Panel Paper: Substance Use Prevalence and Child Welfare Caseloads: Empirical Evidence

Saturday, November 4, 2017
Stetson BC (Hyatt Regency Chicago)

*Names in bold indicate Presenter

Robin A Ghertner, Annette Waters, Gilbert L Crouse, Christopher Jones and Laura Radel, U.S. Department of Health & Human Services


Substance use can have damaging effects on families, including reducing parents’ ability to safely care for their children. Increases in child abuse and neglect can result in children being removed from home and placed in foster care. After years of decline, foster care caseloads has been rising over the past five years. Between 2011 and 2015, the number of children in care rose from 397,000 to 428,000, an 8 percent increase. This increase has caused concern among child welfare practitioners and policy makers, and parental substance use is often cited as the cause. In particular, media reports and child welfare administrators describe the growing opioid epidemic as a major contributor to increases in caseloads.

Despite the anecdotes, there is no nationwide empirical evidence to support this assumption. This study provides the most rigorous evidence yet of a link between substance use and child welfare. We identify a positive, causal relationship between county-level indicators of substance use prevalence and indicators of child welfare caseloads, including reports of child abuse and neglect, substantiated reports, and foster care placements. Using ten years of data and instrumental variables methods, we find that a 5 percent increase in death rates due to drug overdose – the median annual increase for counties – is associated with a 1 percent increase in reports and substantiated reports, and a 2 percent increase in foster care placements. Similarly, a 4 percent increase in prescription opioid sales is associated with a 2 percent increase in reports, a 3 percent increase in substantiated reports, and a 4 percent increase in foster care placements. Our models take account of various potentially mediating factors, including population and urbanicity, racial/ethnic composition, income levels, measures of local practice, and state fixed effects. Robustness checks and falsification tests support the strength of the findings.
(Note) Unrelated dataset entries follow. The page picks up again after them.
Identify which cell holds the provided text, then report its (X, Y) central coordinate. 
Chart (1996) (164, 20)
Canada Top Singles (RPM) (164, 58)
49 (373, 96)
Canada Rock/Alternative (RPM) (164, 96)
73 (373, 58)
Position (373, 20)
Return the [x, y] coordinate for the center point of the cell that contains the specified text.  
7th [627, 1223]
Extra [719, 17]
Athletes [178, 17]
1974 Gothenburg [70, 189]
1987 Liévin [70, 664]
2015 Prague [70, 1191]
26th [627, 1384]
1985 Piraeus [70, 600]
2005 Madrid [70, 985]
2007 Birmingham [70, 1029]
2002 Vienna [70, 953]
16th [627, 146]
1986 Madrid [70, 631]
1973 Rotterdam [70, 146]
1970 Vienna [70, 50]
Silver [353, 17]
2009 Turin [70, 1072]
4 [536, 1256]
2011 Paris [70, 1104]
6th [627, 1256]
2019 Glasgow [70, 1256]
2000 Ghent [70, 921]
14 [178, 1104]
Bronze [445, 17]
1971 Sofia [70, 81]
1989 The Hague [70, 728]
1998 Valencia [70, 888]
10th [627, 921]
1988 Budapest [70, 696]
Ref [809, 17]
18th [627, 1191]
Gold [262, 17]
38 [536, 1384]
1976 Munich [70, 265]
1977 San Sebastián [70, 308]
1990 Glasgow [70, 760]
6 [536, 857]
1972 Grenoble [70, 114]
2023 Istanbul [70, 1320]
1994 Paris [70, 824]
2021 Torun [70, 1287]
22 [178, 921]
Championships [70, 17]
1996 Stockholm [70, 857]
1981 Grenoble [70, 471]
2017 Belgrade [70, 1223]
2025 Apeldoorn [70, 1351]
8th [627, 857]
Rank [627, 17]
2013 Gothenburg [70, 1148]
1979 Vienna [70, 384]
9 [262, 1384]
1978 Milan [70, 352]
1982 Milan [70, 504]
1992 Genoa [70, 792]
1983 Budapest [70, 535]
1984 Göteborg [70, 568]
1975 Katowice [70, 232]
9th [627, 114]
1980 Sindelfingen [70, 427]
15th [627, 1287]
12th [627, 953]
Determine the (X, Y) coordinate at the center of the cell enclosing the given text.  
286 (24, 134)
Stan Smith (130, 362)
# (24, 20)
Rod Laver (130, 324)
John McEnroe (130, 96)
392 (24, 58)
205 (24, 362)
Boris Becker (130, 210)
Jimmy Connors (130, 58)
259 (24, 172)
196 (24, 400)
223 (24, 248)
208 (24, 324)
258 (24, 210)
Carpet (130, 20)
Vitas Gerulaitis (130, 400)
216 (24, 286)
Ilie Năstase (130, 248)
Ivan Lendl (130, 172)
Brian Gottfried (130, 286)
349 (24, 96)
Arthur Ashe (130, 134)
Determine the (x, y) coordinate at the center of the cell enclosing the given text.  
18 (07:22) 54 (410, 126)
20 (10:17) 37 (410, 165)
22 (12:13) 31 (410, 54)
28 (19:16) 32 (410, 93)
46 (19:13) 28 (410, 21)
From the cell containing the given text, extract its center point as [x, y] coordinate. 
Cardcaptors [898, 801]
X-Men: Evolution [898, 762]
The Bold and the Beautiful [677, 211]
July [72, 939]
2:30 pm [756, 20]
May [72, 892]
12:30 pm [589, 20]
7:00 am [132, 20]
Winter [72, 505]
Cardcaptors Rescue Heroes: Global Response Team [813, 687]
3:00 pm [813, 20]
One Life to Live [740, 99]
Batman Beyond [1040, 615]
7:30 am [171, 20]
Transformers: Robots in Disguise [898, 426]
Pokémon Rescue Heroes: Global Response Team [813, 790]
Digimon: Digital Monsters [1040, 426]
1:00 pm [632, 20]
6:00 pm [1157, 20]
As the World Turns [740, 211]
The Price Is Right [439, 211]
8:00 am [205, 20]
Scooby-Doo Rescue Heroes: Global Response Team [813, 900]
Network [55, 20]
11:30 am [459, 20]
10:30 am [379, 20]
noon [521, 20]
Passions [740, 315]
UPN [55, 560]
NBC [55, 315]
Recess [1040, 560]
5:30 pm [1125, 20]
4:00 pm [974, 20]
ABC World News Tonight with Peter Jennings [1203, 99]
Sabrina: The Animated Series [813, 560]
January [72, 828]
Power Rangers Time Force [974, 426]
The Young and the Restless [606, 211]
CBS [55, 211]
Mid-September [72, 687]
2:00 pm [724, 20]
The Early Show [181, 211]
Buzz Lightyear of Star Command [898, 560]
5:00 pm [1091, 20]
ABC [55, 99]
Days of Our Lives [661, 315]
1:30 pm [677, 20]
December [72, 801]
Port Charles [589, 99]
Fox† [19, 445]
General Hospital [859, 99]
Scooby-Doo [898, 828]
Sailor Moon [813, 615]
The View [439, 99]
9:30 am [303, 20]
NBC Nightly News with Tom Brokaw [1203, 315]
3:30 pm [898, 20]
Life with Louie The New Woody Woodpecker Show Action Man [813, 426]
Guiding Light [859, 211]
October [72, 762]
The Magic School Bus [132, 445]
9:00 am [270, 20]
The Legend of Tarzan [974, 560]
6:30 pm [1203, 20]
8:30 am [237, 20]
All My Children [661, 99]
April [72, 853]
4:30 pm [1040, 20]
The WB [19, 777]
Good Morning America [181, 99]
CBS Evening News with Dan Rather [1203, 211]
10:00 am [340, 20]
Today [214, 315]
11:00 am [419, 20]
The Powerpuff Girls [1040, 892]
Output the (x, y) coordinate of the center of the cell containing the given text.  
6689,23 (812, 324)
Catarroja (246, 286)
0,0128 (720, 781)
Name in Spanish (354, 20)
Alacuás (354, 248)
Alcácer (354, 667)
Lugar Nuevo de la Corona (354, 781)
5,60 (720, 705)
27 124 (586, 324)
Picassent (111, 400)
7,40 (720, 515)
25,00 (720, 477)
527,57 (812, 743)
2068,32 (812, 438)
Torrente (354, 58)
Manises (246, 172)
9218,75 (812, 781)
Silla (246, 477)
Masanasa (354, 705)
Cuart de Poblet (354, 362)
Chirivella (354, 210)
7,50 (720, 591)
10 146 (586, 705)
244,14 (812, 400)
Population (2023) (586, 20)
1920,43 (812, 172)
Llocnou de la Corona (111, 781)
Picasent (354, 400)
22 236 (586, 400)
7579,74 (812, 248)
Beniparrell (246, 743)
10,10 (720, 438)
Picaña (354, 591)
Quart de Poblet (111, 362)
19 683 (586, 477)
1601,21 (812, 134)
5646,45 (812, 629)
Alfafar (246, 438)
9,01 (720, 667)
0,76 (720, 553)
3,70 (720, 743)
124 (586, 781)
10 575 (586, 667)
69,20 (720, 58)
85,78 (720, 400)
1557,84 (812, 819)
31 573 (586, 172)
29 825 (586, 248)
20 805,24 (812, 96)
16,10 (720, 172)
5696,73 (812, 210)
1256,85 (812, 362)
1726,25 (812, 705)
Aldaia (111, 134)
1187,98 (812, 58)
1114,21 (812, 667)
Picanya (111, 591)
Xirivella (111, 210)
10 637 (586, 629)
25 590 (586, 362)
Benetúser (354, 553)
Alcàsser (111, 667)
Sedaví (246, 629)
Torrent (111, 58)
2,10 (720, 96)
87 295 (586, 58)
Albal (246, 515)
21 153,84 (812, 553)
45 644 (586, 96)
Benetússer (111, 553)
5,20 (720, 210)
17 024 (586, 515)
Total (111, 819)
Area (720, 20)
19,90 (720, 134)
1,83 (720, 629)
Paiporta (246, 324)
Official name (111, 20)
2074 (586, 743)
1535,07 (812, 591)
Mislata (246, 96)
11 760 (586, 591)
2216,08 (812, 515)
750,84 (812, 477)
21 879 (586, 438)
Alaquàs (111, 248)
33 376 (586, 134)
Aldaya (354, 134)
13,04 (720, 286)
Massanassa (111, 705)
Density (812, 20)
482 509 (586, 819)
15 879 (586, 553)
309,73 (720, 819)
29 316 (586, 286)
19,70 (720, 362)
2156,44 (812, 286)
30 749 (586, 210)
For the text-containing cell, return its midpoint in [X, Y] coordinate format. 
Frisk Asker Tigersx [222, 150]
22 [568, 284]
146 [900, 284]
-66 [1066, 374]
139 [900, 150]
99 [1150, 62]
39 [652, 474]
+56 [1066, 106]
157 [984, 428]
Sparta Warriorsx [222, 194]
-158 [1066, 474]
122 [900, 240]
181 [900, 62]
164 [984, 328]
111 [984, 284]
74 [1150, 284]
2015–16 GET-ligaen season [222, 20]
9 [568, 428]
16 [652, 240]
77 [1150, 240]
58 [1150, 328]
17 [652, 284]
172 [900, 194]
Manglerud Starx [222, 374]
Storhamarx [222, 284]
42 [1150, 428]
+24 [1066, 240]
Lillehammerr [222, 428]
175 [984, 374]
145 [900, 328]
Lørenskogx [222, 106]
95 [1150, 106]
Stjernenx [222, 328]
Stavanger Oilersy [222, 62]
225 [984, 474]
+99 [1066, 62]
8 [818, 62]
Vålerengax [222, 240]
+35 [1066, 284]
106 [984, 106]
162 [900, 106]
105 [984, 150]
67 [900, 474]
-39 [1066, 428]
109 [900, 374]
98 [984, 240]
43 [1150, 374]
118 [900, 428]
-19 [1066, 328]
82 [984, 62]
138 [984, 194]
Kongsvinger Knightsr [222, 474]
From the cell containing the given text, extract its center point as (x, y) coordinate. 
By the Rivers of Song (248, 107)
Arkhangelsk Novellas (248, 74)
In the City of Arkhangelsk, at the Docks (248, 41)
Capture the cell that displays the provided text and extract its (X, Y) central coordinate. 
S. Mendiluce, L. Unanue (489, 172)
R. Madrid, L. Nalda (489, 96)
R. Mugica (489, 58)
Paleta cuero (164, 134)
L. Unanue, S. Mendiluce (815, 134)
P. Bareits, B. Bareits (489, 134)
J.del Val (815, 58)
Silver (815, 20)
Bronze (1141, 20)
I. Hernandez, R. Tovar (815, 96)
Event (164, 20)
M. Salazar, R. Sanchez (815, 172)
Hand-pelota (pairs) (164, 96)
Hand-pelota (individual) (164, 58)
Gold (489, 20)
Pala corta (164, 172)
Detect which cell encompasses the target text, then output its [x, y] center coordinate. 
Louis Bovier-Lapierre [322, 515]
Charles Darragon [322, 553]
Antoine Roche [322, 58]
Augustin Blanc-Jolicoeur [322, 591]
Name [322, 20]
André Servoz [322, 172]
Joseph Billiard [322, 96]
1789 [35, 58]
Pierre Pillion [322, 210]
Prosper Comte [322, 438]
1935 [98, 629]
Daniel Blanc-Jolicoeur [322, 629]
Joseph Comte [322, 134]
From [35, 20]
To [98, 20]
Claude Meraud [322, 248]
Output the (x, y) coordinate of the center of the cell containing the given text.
While the positive relationship supports widespread beliefs on the role of parental substance use in child abuse and neglect, how community prevalence of substance use may cause increases in child welfare caseloads is not well understood. We suggest three mechanisms: 1) substance use prevalence is an indicator of parental substance use, which can lead to child abuse and neglect; 2) reporters of abuse and neglect, caseworkers, and courts respond differently to cases in areas where substance use is prevalent; 3) local policies shift to reflect changing substance use prevalence. Our analysis cannot definitely point to the mechanism, but the differential effect of substance use prevalence on reporting, substantiation, and foster care placement suggest that differences in practice and policies play an important role.

Finally, we discuss preliminary findings from an ongoing qualitative study exploring these proposed mechanisms and how the use of different substances affects caseloads. The study also examines strategies communities use to mitigate the effects of parental substance use on caseloads, in particular through the incorporation of substance use treatment. This qualitative study is based on interviews and focus groups at ten sites in different parts of the country, conducted over the spring and summer of 2017.